What needs to be done
Please repeat, from the entries that follow, the lines from the one containing "The height and width of the screenshot is (1811, 1132)." through the one containing "Screen dimensions: 535x278" exactly, adding nothing.

-------- Excerpted records --------

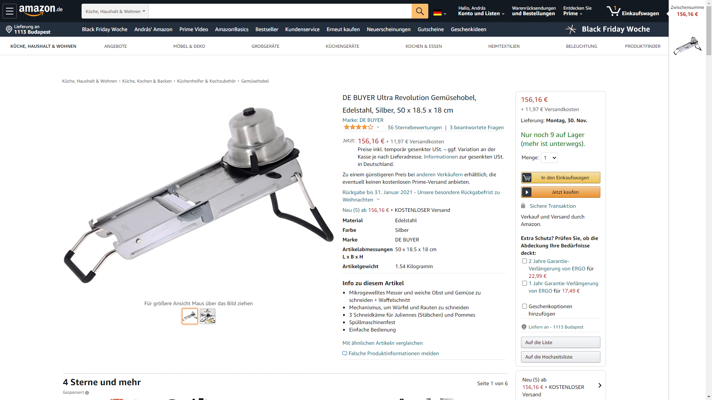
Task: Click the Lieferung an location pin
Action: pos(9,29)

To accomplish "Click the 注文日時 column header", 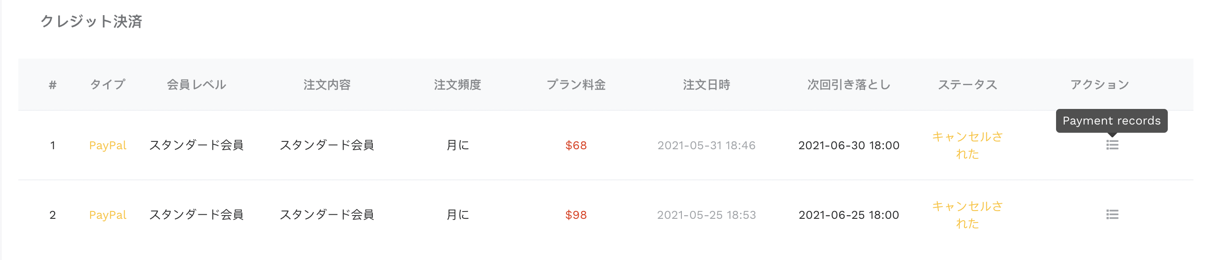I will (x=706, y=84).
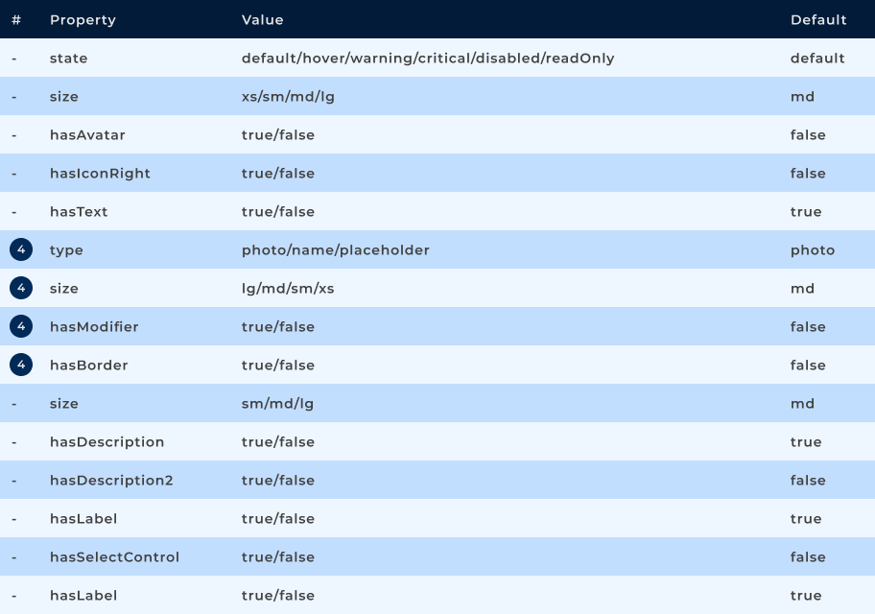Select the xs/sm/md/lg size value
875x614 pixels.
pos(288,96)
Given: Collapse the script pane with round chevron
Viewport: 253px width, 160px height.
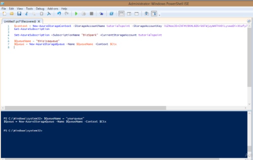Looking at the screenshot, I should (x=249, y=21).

--------
-------- Excerpted records --------

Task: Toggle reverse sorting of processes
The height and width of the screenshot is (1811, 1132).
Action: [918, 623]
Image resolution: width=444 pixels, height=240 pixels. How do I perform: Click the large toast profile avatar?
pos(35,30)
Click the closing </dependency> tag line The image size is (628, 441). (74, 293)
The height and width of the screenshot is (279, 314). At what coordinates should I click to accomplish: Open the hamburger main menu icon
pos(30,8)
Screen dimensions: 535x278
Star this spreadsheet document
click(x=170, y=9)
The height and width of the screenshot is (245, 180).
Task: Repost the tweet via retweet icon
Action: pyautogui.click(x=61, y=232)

--------
-------- Excerpted records --------

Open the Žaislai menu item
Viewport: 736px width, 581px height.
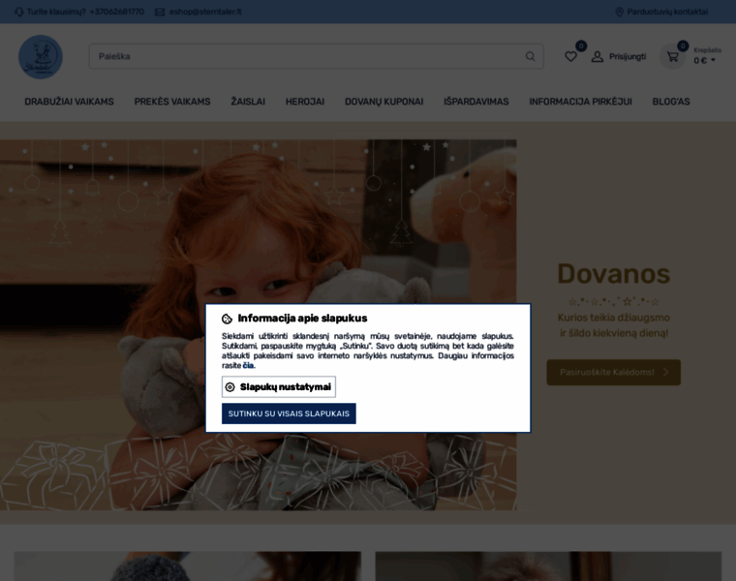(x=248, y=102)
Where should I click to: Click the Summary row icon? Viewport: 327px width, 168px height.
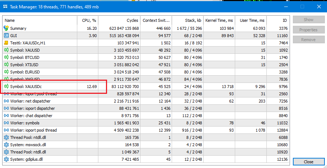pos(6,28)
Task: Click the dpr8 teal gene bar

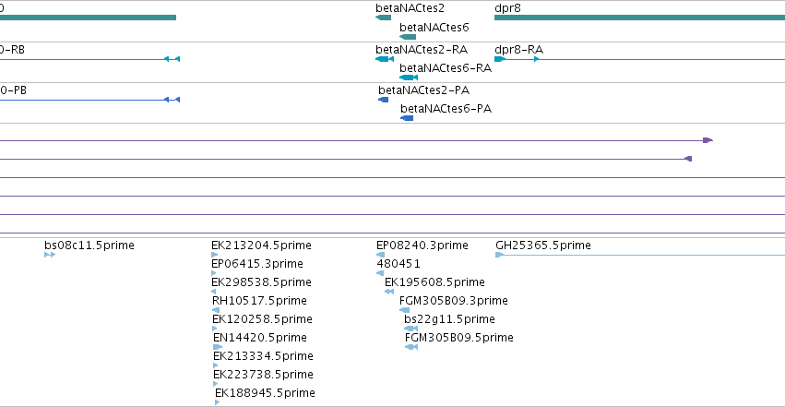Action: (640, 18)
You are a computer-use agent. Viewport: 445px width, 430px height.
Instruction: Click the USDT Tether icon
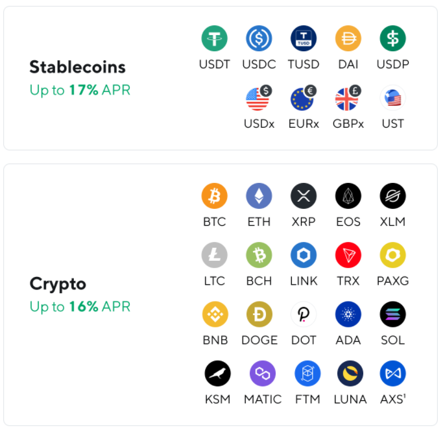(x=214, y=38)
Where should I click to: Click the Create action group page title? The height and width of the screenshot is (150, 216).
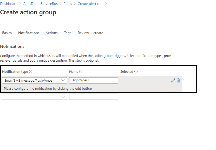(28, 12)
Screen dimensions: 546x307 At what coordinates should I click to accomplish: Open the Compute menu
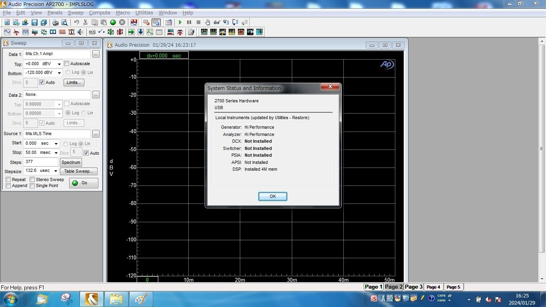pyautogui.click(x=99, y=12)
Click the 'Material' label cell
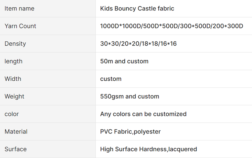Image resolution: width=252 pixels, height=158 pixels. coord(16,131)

--------

Response to this exercise
The height and width of the screenshot is (1811, 1132).
Action: [918, 623]
Image resolution: width=444 pixels, height=240 pixels. How do I perform: Click the large toast profile avatar?
pos(35,30)
Click the closing </dependency> tag line The image size is (628, 441). (74, 293)
The height and width of the screenshot is (279, 314). At what coordinates should I click to accomplish: Open the hamburger main menu icon
pos(30,8)
Screen dimensions: 535x278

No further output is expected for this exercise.